Godshill & Shanklin
Godshill is the quintessential English Village, and boasts some of the oldest architecture on the Isle of Wight. With its delightful medieval church, charming thatched-roofed cottages and a winding main street lined with traditional tearooms, Godshill is as picturesque as it is popular. By contrast, Shanklin really is the most charming of traditional seaside resorts with its glorious long wide sandy beach set against a backdrop of dramatic sandstone cliffs. It’s “old town” features thatched roofs and atmospheric bars & tearooms and the “Chine” takes you on a journey down to the sea.
Ryde & Cowes
The largest town on the Island, Ryde has fine Georgian and Victorian buildings, shops, tea-rooms, pubs, restaurants, and a marina. The sea-wall promenade provides a popular walk, passing the Victorian watchtower on the way to Puckpool Park. Cowes, famed for its professional sailing, stunning Victorian architecture and vibrant festival atmosphere is one of the most popular towns on the Isle of Wight to visit year round. Alternatively, take a short trip from West Cowes to East via the floating bridge (chain ferry) and make your way up through the town to witness Prince Albert’s stunning garden design and architecture that influenced the rest of Cowes’ designers and builders.
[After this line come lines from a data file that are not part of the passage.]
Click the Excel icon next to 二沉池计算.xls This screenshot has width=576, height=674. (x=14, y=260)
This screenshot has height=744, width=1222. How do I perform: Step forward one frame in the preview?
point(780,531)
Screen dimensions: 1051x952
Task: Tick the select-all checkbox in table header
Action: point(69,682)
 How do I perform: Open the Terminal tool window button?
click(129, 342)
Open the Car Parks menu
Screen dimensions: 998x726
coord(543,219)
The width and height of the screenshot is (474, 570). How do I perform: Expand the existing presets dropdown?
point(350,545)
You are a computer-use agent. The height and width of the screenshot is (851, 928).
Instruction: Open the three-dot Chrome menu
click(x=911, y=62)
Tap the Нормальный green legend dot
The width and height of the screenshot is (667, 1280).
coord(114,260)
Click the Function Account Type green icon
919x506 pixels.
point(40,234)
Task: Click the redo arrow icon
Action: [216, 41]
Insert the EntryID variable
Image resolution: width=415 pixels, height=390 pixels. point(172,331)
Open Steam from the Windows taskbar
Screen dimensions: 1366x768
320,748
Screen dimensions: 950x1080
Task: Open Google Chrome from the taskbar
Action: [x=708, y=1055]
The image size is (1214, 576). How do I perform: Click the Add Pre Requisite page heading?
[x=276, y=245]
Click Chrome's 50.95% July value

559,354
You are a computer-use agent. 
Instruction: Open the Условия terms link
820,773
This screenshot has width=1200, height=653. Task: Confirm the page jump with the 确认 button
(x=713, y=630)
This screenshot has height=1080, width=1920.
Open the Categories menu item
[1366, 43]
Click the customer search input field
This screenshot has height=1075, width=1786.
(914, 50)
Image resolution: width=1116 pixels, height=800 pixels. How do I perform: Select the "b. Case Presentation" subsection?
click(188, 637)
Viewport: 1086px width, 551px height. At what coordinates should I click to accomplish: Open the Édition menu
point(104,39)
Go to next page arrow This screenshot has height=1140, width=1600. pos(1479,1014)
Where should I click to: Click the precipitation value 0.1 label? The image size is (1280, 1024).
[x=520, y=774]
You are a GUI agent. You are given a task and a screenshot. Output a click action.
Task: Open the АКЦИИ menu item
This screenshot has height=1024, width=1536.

“It is impossible to imagine a prettier spot” said Queen Victoria of Osborne House, her palatial holiday home on the Isle of Wight. Visit Victoria and Albert’s private apartments, their bathing beach and children’s play-cottage for an intimate glimpse of royal family life. Then stroll through the garden terraces where the stunning views across the Solent reminded Prince Albert of the Bay of Naples. The Royal Collection fills rooms and corridors where Victoria entertained heads of state, inventors, princes and princesses all whilst ruling the vast British Empire.